===== TEXTO DE ESTUDO =====
Hobsbawm faleceu com a avançada idade de 95 anos. Foi um historiador britânico muito considerado e publicou livros importantes. Era trotskista e não ultrapassou esse facto.
Em «A Era dos Extremos», traduzido e publicado em português (Presença, 2014), Eric Hobsbawm mostra, sem querer, como a ideologia influi na análise das questões humanas. “A guerra começou, portanto, em 1939 como um conflito puramente europeu e, de facto, depois de a Alemanha entrar na Polónia, que foi derrotada e dividida em três semanas com a então neutra URSS, como uma guerra puramente ocidental da Alemanha contra a Grã-Bretanha e a França.” É extraordinário que um homem inegavelmente culto, inteligente e com experiência de vida, crítico e analítico, sustente que a Segunda Guerra Mundial “começou como um conflito puramente europeu”, acrescente que “a então neutra [!!!] URSS” dividiu a Polónia com a Alemanha nazi [sendo neutra?] e que se tratou de “uma guerra puramente ocidental da Alemanha contra a Grã-Bretanha e a França.” Como é possível escrever isto? A França e a Grã-Bretanha não tiveram a menor culpa da invasão nazi da Polónia; por outro lado, quem considera a Polónia um Estado situado na zona ocidental da Europa? Compreendo Hobsbawm: a mão ‘tremeu-lhe’, incapacitando-o de criticar o tristemente célebre Pacto Molotov-Ribbentrop, ou Pacto Nazi-Soviético, celebrado entre a Alemanha de Hitler e a União Soviética de Estaline. Falando de Alan Turing: “Turing suicidou-se em 1954, após ser condenado por conduta homossexual, então oficialmente um crime e tida como uma doença médica ou psicologicamente curável. Ele não suportou a ‘cura’ compulsória que lhe foi imposta. Foi vítima não tanto da criminalização da homossexualidade (masculina) na Grã-Bretanha anterior aos anos 60 como da sua própria recusa em a reconhecer”. Esta inacreditável desculpabilização do governo e do sistema judicial britânicos mostra que Hobsbawm tinha razão quando, na mesma obra afirmou que “o paradoxo do comunismo no poder é que ele era conservador.”
===== MATERIAL FORNECIDO =====
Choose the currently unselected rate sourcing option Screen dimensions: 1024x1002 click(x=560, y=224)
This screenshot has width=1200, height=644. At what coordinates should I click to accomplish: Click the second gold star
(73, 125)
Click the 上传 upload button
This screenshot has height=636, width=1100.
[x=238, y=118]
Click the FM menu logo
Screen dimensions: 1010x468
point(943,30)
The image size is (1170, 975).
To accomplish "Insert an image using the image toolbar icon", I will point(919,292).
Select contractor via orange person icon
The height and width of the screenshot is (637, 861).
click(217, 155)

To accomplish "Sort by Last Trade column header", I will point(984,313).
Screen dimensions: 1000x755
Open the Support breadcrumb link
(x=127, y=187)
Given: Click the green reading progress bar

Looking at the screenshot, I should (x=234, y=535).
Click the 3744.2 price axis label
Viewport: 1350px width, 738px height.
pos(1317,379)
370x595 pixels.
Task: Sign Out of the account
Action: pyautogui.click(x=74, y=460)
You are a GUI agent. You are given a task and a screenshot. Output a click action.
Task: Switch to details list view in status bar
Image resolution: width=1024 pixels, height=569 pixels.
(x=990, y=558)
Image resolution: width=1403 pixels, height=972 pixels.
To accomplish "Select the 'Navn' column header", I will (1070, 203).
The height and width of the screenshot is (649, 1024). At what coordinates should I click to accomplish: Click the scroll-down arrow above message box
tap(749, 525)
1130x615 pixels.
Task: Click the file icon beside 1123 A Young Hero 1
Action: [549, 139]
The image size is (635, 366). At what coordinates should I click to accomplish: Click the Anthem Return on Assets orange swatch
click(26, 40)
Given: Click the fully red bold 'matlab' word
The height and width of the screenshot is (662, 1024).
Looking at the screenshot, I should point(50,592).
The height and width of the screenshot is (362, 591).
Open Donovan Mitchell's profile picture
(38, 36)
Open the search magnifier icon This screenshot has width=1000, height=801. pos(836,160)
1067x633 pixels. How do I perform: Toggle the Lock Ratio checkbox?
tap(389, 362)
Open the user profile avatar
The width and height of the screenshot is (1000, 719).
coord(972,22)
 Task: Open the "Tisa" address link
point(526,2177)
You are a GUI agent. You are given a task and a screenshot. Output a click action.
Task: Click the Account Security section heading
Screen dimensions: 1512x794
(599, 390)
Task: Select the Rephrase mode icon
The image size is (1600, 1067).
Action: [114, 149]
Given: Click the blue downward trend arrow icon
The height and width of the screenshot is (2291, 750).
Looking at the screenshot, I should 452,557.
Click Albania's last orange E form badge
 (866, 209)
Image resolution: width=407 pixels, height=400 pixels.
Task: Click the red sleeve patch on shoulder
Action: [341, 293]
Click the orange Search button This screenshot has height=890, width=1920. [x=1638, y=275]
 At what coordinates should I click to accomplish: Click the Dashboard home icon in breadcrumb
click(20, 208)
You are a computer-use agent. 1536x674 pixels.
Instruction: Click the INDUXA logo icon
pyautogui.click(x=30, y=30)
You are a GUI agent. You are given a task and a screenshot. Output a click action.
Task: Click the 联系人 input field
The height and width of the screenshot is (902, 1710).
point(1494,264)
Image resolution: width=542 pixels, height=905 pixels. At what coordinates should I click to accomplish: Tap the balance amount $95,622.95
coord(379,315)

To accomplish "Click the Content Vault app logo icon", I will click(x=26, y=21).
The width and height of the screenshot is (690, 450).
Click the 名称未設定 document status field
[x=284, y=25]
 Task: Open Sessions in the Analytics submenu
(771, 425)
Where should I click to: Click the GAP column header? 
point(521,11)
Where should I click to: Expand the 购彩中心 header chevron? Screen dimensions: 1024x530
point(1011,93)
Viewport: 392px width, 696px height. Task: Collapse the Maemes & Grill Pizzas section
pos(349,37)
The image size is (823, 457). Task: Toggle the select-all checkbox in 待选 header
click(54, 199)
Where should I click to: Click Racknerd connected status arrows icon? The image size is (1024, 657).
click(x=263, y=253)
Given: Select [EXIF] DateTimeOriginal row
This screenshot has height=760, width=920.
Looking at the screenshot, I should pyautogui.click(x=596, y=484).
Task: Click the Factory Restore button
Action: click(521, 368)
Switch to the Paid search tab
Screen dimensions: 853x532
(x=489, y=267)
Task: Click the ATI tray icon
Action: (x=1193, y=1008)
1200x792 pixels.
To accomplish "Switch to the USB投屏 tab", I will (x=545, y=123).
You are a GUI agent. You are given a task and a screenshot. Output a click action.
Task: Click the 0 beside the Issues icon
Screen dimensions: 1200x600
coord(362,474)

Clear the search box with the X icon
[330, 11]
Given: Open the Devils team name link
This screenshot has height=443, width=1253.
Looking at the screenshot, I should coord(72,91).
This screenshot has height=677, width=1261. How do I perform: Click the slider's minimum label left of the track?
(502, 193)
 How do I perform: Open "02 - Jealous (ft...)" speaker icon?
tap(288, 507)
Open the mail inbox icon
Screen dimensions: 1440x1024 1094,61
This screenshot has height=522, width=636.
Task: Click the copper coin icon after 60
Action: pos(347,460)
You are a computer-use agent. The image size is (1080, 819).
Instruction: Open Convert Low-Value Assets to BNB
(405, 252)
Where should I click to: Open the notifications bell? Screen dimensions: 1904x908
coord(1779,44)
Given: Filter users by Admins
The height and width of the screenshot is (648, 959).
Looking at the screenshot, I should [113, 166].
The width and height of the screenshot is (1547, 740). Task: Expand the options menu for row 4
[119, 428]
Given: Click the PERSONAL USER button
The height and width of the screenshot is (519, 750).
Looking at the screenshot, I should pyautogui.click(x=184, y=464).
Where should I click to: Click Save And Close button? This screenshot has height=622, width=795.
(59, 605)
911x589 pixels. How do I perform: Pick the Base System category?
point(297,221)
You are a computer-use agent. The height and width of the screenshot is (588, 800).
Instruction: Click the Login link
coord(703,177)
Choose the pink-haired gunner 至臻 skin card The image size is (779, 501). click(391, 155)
=====
OBJETIVO DA TAREFA:
Responda a estas perguntas com base no texto sobre Hobsbawm:
1. Com que idade morreu Hobsbawm?
2. Que editora publicou a tradução portuguesa de «A Era dos Extremos», e em que ano?
3. Segundo a citação sobre Alan Turing, em que ano se suicidou Turing?

RESOLUÇÃO DA TAREFA:
1. Com 95 anos.
2. A Presença, em 2014.
3. Em 1954.